### EXERCICE ÉCRIT 1
D'après le texte sur l'élection présidentielle iranienne, par quelle expression Benjamin Netanyahu qualifie-t-il l'accord sur le nucléaire iranien ?

━━━ TEXTE DU DOCUMENT ━━━

Le 19 mai, les Iraniens se sont rendus aux urnes pour élire leur président. Rouhani, qui l’a emporté, est susceptible de subordonner le conflit géopolitique avec Jérusalem, au développement économique de l’Iran.

Ces élections, qui ont eu lieu après que l’accord sur le programme nucléaire iranien ait été conclu, entre Téhéran et les 5 + 1 (les cinq membres permanents du Conseil de sécurité de l’ONU plus l’Allemagne), ont sans doute été les plus importantes du siècle en Iran. Cet accord a permis la levée des sanctions financières à hauteurs de milliards de dollars, en échange de restrictions sur son programme nucléaire. Restrictions qui devraient théoriquement ne pas permettre à l’Iran de se doter de «la bombe», sans que cela soit découvert à temps, en amont.
L’accord a été qualifié d’historique, à plusieurs titres. En effet, les mois précédant sa signature, l’Iran et les États-Unis ont négocié en face à face pour la première fois depuis la crise des otages de 1979-1981, au cours de laquelle un groupe d’étudiants iraniens avait pris d’assaut l’ambassade des États-Unis à Téhéran et tenu en captivité dans son enceinte, tous ses diplomates ainsi que son personnel, pendant plus d’un an. Suite à ces évènements tragiques, les États-Unis avaient rompu toutes relations avec l’Iran et gelé des milliards de dollars de biens iraniens à l’étranger.
Cet accord n’a pas été sans soulever de controverse, tant aux États-Unis qu’Iran. Ses contradicteurs des deux côtés, l’ont dénoncé, y voyant une forme de «capitulation» devant «l’ennemi».
En Israël, Benjamin Netanyahu s’est opposé avec constance et détermination à tout compromis sur le programme nucléaire de Téhéran. Il a qualifié à plusieurs reprises, la perspective d’un Iran nucléaire, comme une «menace existentielle» pour l’État d’Israël. À ses yeux, cet accord sur le nucléaire iranien est une «erreur historique».

Rouhani, le modéré ?

━━━

### EXERCICE ÉCRIT 2
Recopiez à l'identique les lignes de la liste, de celle qui contient « How do I perform: Expand » jusqu'à la fin de la liste, ces deux bornes comprises. Omettez les images dans votre réponse.

━━━ SUPPORT DE TRAVAIL ━━━

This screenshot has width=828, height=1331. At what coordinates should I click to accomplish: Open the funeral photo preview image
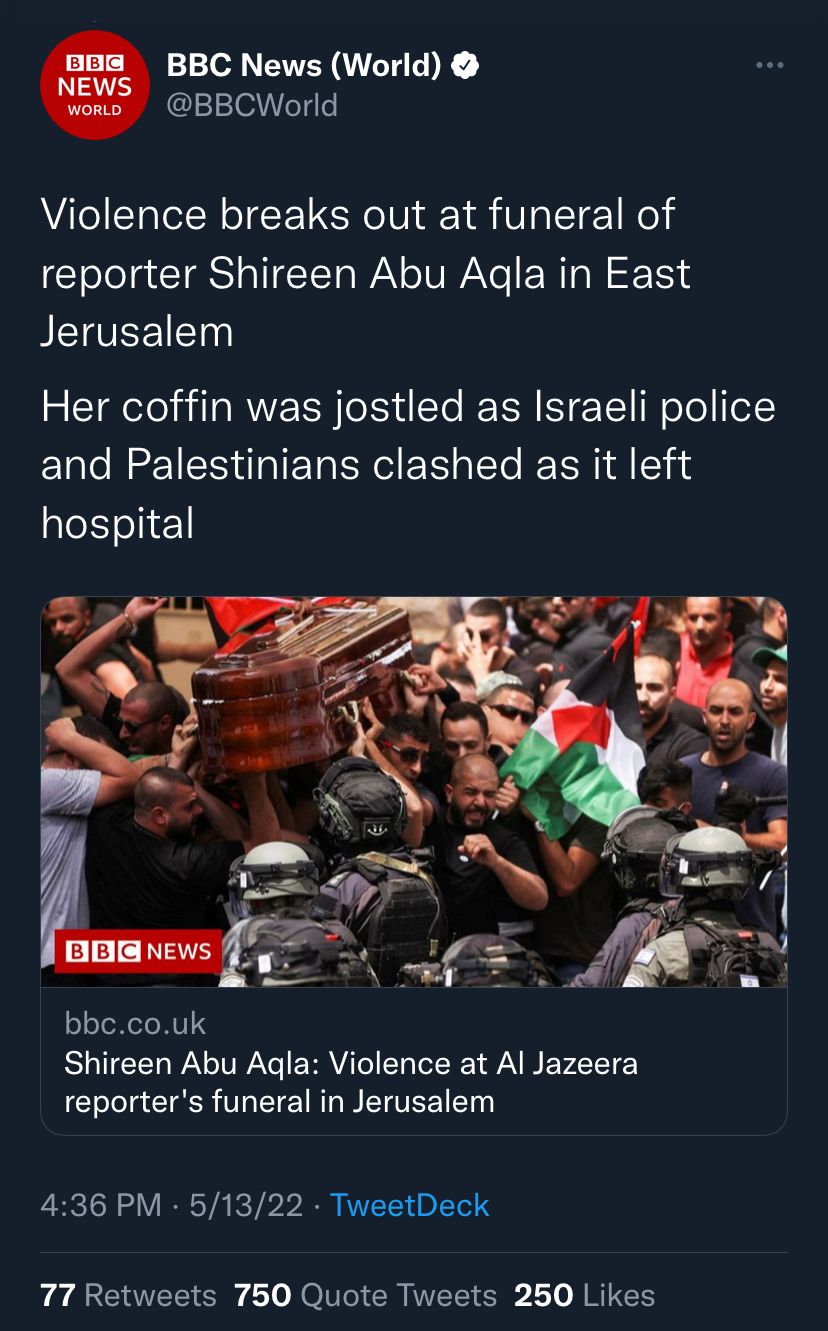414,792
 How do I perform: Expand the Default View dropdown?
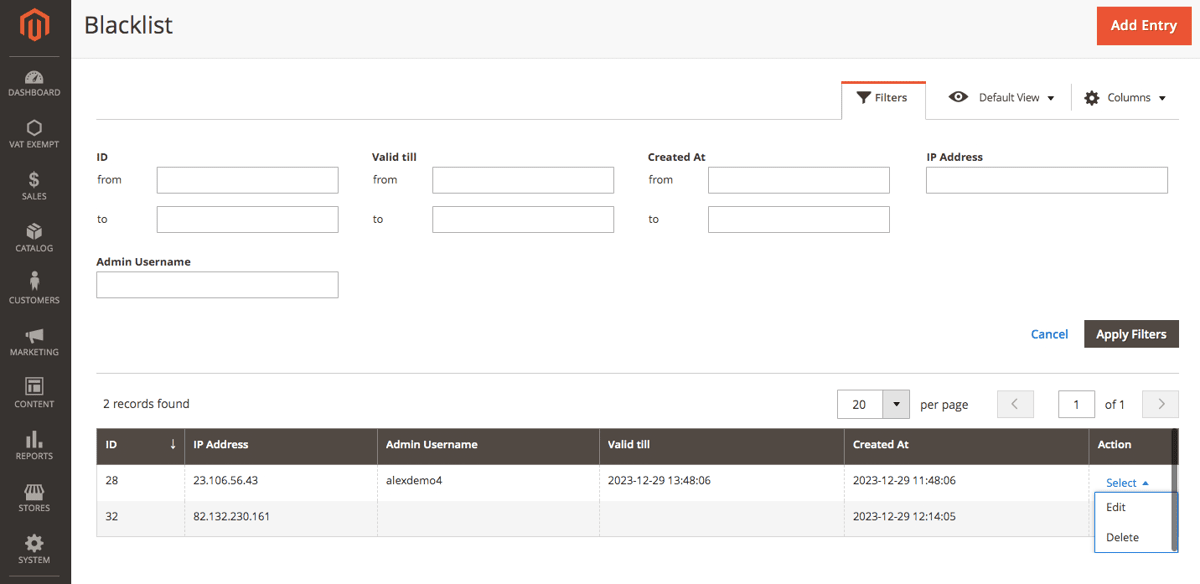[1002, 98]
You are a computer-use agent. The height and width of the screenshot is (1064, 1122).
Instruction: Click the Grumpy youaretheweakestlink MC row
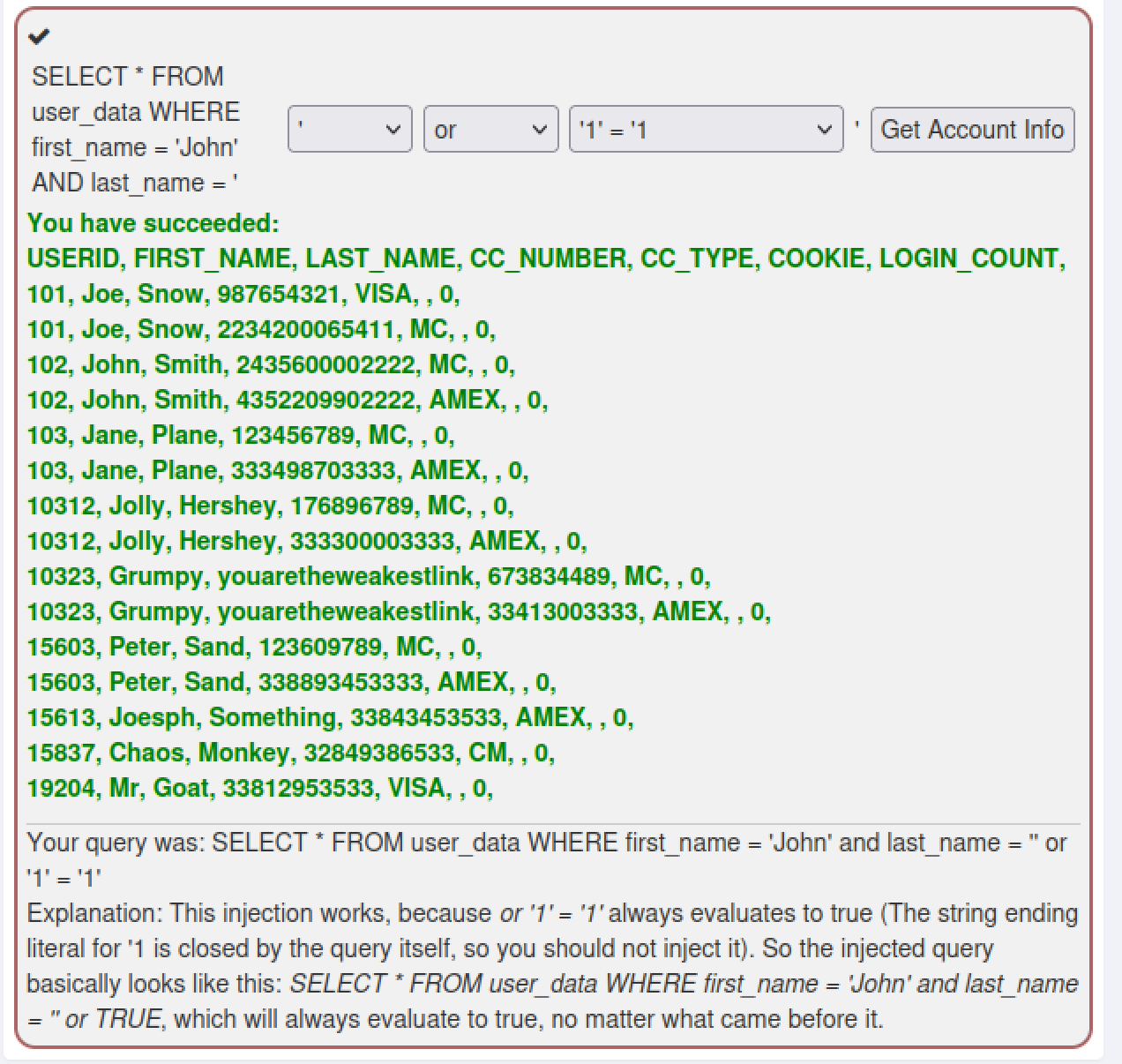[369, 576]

━━━

### RÉPONSE COMPLÈTE 1
Une « erreur historique ».

### RÉPONSE COMPLÈTE 2
 How do I perform: Expand the Default View dropdown?
[1002, 98]
You are a computer-use agent. The height and width of the screenshot is (1064, 1122).
Instruction: Click the Grumpy youaretheweakestlink MC row
[369, 576]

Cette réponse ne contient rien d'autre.